When making a clean tasting beer like the Blonde Ale from our Brew Day: Step by Step article, consider waiting a few hours for the cold break to settle and then rack (transfer) into another vessel for fermentation, leaving the cold break behind. This may result in a cleaner tasting beer (a highly debated topic). If using a conical fermenter, no racking is required: Simply open the valve at the bottom for a few seconds to dump out the cold break. When making other styles of beer we tend to leave the cold break in (it can actually be beneficial and help with fermentation). We only consider racking off cold break for the absolutely lightest tasting beers.

The dry yeast should be rehydrated by sprinkling it into a cup of boiled water that has been cooled to about 80F. Wait approximately 20 minutes, stir into a cream, and then wait another 20 minutes or so. A froth should start to form on top which helps to confirm that the yeast is alive and viable.

Rehydrating dry yeast (12 grams of Safale US-05 on left, 24 grams of Saflager W-34-70 on the right).
We often split the wort and brew half as an ale and half as lager. It's a great way to learn what affect a specific yeast strain will have on the resulting beer.

Before pitching the yeast, the wort must be aerated well to provide the yeast with the oxygen required for growth and reproduction as most of the oxygen was driven off during boiling. We use a Fizz-X device for 60-120 seconds. Once aerated, pitch the yeast directly into the wort and attach your airlock with stopper (or blow off hose) to prevent any contamination. If using airlocks we prefer the 3-piece airlocks over the S-shaped ones as they're easier to clean.

We perform a single vessel fermentation for both ales and lagers. The Blonde Ale should be fermented at 68F. If making a Premium Lager instead, it must be fermented at a lower 50-53F temperature if we are to retain the clean lager-like characteristics. During active fermentation yeast can throw off quite a bit of heat, especially a more active ale fermentation. The target fermentation temperatures are the target wort temperature, not the ambient temperature.

As mentioned previously, to control fermentation temperatures brewers have a wide variety of options available including home made fermentation chillers, regular fridges or freezers equipped with a temperature controller (for brewers using buckets or carboys),  chilled conical fermenters, or stainless steel fermentation buckets with integrated chilling systems. If you have a location available to you where the ambient temperature remains steady at (or just slightly below) the fermentation temperature, then temperature control is not required. All will produce first rate results if used correctly and the temperature remains steady.  

temperature controller may be added to a regular fridge or freezer to override and control the temperature, especially useful for fermenting lagers:

An ale fermented near room temperature should take about a week to reach final gravity. By comparison, a lager fermented at a lower temperature will reach final gravity in about 2-4 weeks.

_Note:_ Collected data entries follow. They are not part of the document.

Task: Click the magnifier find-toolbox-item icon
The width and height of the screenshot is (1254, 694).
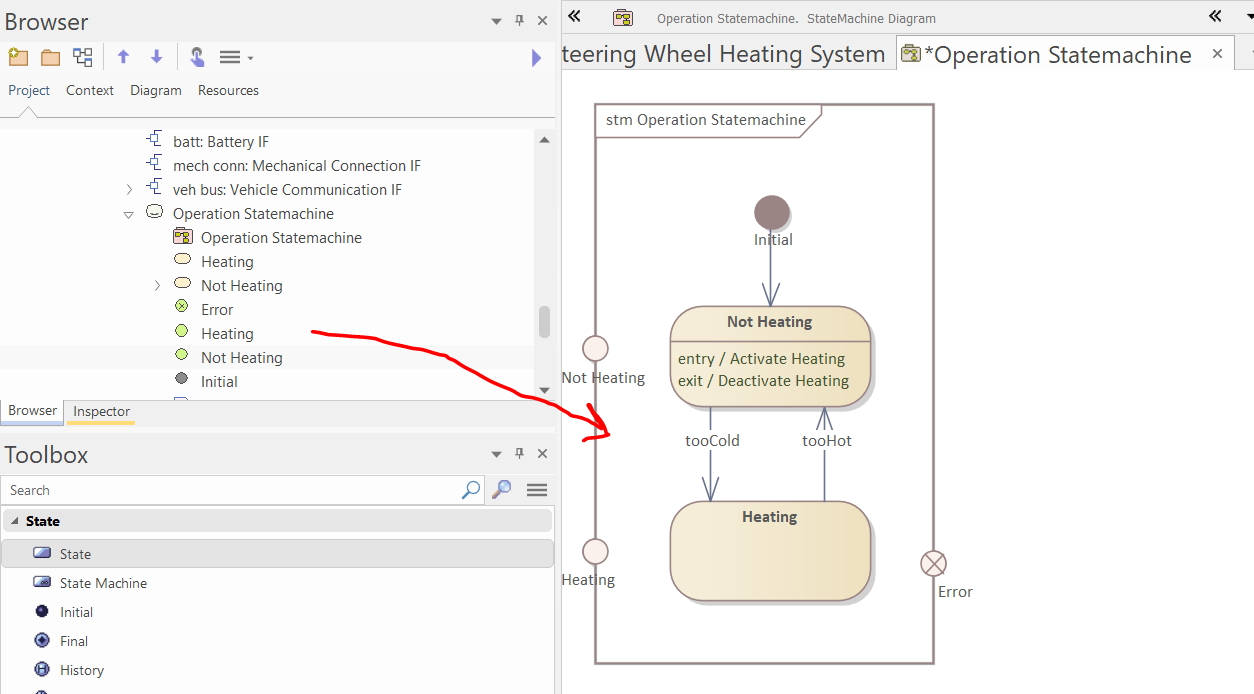Action: tap(502, 490)
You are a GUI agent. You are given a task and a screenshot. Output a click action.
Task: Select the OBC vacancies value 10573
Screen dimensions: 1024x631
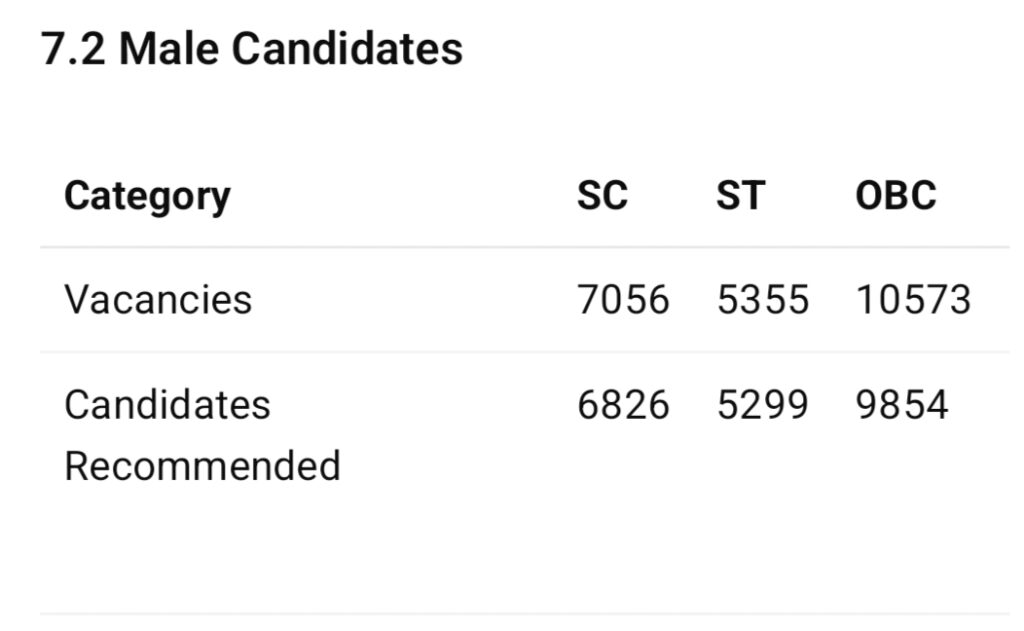(x=913, y=299)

Measure the gravity using the hydrometer and test jar to see if we met our target final gravity. It should be around 1.010. Different yeasts will attenuate to different levels. Some will leave more sugars behind than others. Under-pitching (not using enough yeast) or not aerating properly can also stall yeast and lead to a higher than expected final gravity. Mashing at higher temperatures will also result in more unfermentable sugars.

Fermentation is complete once the specific gravity has not dropped over a period of a few days or even a week. With today's high quality yeasts there is no harm in leaving the beer on the yeast sediment for an extra few days or even a week after the gravity has stabilized. It can be beneficial as the extra time allows the yeast to 'clean up' after itself after the fermentation has finished. Do not rush fermentation and avoid taking too many gravity readings with your hydrometer and test jar. Leave this ale for a good week before even checking. Don't trust the bubbling airlock to tell you when fermentation is complete. Take a gravity reading.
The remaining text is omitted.